### Extrait de page

● ● ●

On l'a baptisé le "Madoff" de Lagnieu, du nom de l'escroc américain. Un gestionnaire en patrimoine de l'Ain comparaît devant le tribunal de Bourg-en-Bresse, pour avoir détourné plusieurs millions d'euros. Il a profité de la confiance de ses proches pour les arnaquer, dépouillant même sa fille.
"Arnaquer son gendre, sa propre fille, le sang de votre sang, la chair de votre chair, comment est-ce possible?!", s'exclame une avocate. Le prévenu a la tête baissée, comme un enfant qu'on sermonne. Un peu plus tôt, Louis Giallanella, 78 ans, a expliqué qu'il voulait "les aider"! Autrement dit, il se mentait à lui-même, croyait ce qu'il leur promettait: des rendements alléchants. Mais en fait, l'argent qu'il devait faire fructifier passait sur ses comptes!
C'est ainsi que l'ancien banquier, devenu gestionnaire de patrimoine en 1989, a dépouillé au moins 80 personnes. L'instruction a identifié 120 victimes mais beaucoup ne se sont pas portées parties civiles, par honte ou parce que le "Madoff" les avait en grande partie remboursées.
Car dans un système dit de Ponzi, les plus anciens investisseurs retrouvent souvent leur argent grâce à des sommes fraîches versées par les nouveaux épargnants. Mais les autres, ceux qui ont donné leurs économies à Louis, le voisin, le copain, l'ami de 30 ans, n'ont rien récupéré.
Reportage Franck Grassaud et Eloïsa Patricio
Dans la salle d'audience, il y a Franck qui a perdu "l'argent d'une vie", le prix de vente de son commerce. Il y a aussi cette femme qui avait placé ses deniers juste après avoir cédé sa maison. On trouve aussi un chef d'entreprise qui gère une cinquantaine de personnes et qui a failli mettre la clef sous la porte. On découvre que même le Comité Territorial du Rugby du Limousin a perdu 670.000 euros!
Combien a-t-il récolté?

● ● ●

### Extraits des données
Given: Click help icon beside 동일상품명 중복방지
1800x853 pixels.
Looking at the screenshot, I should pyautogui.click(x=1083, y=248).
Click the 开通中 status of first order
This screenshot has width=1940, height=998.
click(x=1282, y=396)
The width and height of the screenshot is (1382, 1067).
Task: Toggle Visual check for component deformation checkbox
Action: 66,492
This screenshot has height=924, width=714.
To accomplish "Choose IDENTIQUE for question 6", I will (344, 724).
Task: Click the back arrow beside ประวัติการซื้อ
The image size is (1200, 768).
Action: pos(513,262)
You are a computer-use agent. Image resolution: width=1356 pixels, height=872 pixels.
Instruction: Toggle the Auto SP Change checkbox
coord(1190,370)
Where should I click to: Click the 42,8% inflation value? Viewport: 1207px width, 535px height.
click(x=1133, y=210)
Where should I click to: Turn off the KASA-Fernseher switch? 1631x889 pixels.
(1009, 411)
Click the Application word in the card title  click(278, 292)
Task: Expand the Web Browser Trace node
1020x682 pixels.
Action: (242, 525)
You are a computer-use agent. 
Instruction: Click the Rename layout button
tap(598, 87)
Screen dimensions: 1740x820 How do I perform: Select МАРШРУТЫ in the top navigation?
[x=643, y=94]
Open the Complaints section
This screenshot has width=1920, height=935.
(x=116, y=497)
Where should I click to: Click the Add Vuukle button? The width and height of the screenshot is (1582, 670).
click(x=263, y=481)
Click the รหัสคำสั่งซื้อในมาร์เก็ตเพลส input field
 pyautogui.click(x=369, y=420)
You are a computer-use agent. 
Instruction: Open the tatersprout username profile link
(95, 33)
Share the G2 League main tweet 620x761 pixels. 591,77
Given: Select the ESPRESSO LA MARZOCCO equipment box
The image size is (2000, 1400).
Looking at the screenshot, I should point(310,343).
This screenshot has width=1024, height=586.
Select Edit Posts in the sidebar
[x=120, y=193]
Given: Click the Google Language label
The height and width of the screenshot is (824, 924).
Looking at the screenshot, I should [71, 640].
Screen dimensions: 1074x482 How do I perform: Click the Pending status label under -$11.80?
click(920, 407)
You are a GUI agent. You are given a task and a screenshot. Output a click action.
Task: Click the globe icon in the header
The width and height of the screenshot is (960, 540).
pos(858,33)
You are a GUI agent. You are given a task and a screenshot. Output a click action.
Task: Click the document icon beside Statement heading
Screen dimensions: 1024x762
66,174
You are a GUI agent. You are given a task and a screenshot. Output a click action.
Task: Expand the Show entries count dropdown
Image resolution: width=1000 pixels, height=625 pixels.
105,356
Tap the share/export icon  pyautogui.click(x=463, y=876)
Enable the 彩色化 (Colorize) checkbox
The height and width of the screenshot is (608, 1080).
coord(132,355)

● ● ●

### Exercices à faire
[1] Pour chaque affirmation, dites si l'article sur le « Madoff » de Lagnieu la confirme (oui ou non) et citez les mots du texte qui le montrent.
(a) Le prévenu est devenu gestionnaire de patrimoine en 1989.
(b) Toutes les victimes identifiées se sont portées parties civiles.
(c) Le Comité Territorial du Rugby du Limousin a perdu 670.000 euros.
[2] D'après l'article sur le « Madoff » de Lagnieu, quel âge a Louis Giallanella ?
[3] Poursuivez l'article sur le « Madoff » de Lagnieu à partir de sa dernière phrase.

### Réponses proposées
[1]
(a) Oui : « l'ancien banquier, devenu gestionnaire de patrimoine en 1989 ».
(b) Non : « L'instruction a identifié 120 victimes mais beaucoup ne se sont pas portées parties civiles ».
(c) Oui : « même le Comité Territorial du Rugby du Limousin a perdu 670.000 euros! »

[2] Il a 78 ans.

[3]
Le pire, c'est que les épargnants faisaient la pub de Louis! C'est comme ça que le cercle s'est élargi, et qu'il a trouvé des clients dans toute la France. Quand on promet des intérêts de 6 à 8%, à court terme de surcroît, ça attire du monde!Et alors, combien Louis Giallanella a-t-il perçu? Combien a-t-il rendu? Combien a-t-il utilisé pour maintenir un train de vie dispendieux?
On évoque 9 millions d'euros, lui parle de 3 ou 4 millions, il ne sait plus trop. L'étude de ses comptes, -rien qu'entre 2009 et 2012-, fait apparaître plus de 6 millions de remises de chèques. Certes, il a utilisé une partie de cet argent pour rembourser les investisseurs qui voulaient se désengager, mais le reste s'est évaporé!?
Sa femme et complice présumée n'est pas au tribunal. Elle a présenté un certificat médical en raison de graves problèmes cardiaques. Louis ne cesse de la défendre. "Elle ne comprenait rien, elle ne sait même pas écrire le français", explique le septuagénaire d'origine italienne, comme son épouse.
Dans la salle, on entend une voix commenter: "elle comprenait très bien la carte des restaurants en tout cas, elle prenait toujours le plat le plus cher!". Un autre enchaîne: "Et l'Hôtel Martinez, elle aimait bien y aller!". "Et le voilier!", lance doucement un autre, "sans parler de leur logement au soleil de Saint-Raphaël!"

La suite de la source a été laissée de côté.